Expansions, omitting types, and standard systems
Recursive saturation and resplendence are two important notions in models of arithmetic. Kaye, Kossak, and Kotlarski introduced the notion of arithmetic saturation and argued that recursive saturation might not be as rigid as first assumed.
In this thesis we give further examples of variations of recursive saturation, all of which are connected with expandability properties similar to resplendence. However, the expandability properties are stronger than resplendence and implies, in one way or another, that the expansion not only satisfies a theory, but also omits a type. We conjecture that a special version of this expandability is in fact equivalent to arithmetic saturation.
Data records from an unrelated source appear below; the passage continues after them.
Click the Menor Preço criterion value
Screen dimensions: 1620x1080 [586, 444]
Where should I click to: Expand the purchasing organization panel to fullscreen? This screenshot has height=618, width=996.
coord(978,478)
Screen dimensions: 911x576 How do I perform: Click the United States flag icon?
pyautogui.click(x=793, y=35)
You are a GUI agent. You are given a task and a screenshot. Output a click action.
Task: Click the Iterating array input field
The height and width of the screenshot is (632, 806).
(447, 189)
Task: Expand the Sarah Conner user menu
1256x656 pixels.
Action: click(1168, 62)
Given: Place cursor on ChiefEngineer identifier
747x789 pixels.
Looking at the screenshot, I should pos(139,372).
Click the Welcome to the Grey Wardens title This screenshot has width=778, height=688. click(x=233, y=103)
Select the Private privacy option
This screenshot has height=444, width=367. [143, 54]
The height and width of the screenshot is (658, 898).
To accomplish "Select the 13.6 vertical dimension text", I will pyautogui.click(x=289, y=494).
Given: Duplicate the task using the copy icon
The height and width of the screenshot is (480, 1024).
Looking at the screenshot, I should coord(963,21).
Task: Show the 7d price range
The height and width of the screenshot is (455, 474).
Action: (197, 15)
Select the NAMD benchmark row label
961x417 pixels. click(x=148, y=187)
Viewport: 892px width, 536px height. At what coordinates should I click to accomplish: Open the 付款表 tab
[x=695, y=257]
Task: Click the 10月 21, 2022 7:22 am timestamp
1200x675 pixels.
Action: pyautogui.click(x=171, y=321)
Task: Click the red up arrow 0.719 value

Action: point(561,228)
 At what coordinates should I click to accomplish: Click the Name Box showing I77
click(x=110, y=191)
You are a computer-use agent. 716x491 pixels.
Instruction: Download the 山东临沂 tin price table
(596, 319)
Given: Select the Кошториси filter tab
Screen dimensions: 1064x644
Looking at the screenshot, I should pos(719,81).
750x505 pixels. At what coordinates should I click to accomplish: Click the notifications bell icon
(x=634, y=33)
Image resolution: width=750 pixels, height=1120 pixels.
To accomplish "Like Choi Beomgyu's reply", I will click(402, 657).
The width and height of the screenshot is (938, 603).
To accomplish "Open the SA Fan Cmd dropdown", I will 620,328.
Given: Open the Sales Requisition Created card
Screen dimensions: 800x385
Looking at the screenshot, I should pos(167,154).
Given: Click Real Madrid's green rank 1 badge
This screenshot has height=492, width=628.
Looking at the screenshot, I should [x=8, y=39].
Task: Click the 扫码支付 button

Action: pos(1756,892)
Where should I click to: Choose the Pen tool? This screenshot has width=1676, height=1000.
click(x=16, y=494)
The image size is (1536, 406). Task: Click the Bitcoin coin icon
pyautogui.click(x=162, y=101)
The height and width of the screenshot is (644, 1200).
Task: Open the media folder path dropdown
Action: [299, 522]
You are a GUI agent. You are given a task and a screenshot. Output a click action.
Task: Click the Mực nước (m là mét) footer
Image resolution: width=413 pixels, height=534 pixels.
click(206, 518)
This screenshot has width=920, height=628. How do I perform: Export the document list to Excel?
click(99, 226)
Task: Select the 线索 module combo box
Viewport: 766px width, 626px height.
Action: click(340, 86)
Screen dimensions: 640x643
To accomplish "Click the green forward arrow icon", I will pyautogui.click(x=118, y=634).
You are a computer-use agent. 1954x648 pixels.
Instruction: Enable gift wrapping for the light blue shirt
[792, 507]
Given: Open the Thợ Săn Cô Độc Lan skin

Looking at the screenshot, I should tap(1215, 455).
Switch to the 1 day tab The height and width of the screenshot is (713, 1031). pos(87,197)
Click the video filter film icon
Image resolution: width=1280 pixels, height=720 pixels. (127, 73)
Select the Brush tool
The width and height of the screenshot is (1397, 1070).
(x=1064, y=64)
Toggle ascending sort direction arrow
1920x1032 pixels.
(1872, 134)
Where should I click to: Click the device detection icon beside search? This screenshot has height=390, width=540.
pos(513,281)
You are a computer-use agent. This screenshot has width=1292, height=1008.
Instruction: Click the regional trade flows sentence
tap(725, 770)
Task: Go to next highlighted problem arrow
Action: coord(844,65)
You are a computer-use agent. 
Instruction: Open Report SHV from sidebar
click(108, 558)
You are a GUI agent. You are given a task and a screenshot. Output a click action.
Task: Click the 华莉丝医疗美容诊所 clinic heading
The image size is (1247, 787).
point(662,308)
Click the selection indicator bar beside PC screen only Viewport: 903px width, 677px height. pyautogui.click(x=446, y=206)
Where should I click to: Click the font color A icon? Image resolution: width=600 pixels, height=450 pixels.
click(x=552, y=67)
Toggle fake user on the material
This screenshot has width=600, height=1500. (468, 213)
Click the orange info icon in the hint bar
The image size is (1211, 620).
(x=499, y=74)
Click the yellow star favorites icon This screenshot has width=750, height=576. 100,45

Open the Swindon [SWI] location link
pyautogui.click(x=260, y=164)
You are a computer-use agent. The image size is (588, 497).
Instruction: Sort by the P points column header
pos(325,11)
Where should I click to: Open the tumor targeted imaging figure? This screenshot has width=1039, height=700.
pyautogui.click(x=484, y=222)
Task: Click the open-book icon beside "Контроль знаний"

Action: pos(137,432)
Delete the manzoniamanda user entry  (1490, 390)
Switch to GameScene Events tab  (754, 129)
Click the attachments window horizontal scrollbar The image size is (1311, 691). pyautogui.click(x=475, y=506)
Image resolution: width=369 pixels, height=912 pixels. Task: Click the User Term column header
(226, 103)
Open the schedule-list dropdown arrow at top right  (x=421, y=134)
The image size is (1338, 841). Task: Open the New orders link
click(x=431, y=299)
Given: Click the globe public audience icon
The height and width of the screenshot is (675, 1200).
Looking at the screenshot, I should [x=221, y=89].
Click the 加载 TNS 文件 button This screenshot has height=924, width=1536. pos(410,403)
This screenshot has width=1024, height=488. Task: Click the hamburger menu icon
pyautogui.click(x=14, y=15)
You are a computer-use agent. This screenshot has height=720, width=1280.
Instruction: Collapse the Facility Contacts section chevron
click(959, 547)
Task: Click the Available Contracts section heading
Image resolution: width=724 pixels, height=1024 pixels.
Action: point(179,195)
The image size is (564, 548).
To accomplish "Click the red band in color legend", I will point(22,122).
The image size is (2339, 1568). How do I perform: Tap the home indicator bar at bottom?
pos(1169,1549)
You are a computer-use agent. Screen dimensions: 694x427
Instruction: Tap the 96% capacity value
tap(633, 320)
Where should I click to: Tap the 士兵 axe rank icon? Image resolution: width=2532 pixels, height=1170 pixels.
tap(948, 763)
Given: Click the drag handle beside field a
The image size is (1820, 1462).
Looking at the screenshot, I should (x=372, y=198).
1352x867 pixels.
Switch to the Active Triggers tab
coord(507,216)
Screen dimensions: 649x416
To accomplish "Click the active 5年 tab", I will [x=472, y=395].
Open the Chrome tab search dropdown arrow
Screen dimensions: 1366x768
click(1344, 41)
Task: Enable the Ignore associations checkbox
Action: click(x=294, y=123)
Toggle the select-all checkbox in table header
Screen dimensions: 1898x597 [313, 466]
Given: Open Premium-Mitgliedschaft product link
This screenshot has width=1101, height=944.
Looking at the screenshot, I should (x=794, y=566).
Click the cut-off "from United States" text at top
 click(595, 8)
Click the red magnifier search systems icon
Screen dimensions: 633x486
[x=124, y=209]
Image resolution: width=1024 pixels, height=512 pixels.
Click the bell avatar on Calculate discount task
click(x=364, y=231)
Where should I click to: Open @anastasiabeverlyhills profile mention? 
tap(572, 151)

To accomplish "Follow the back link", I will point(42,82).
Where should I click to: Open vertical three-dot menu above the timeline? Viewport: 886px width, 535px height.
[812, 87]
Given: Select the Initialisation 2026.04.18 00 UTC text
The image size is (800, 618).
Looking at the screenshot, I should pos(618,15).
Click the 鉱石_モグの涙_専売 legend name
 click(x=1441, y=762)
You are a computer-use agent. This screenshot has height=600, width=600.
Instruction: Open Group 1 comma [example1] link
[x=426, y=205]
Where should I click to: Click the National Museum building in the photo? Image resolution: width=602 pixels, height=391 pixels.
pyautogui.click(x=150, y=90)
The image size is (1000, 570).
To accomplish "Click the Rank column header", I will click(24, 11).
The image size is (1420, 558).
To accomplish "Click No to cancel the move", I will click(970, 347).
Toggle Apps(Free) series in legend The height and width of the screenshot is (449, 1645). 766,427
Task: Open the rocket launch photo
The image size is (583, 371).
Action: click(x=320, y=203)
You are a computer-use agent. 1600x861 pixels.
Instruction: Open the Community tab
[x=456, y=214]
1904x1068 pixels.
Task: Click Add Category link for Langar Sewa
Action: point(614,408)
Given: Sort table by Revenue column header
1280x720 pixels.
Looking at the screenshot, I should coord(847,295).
We prove that another of these properties is equivalent to β-saturation. We also introduce a variant on recursive saturation which makes sense in the context of a standard predicate, and which is equivalent to a certain amount of ordinary saturation.
The theory of all models which omit a certain type p(x) is also investigated. We define a proof system, which proves a sentence if and only if it is true in all models omitting the type p(x). The complexity of such proof systems are discussed and some explicit examples of theories and types with high complexity, in a special sense, are given.
We end the thesis by a small comment on Scott's problem. The problem is to characterise standard systems of models of arithmetic. We prove that, under the assumption of Martin's axiom, every Scott set of cardinality less than the continuum closed under arithmetic comprehension which has the countable chain condition is the standard system of some model of PA. However, we do not know if there exists any such uncountable Scott sets.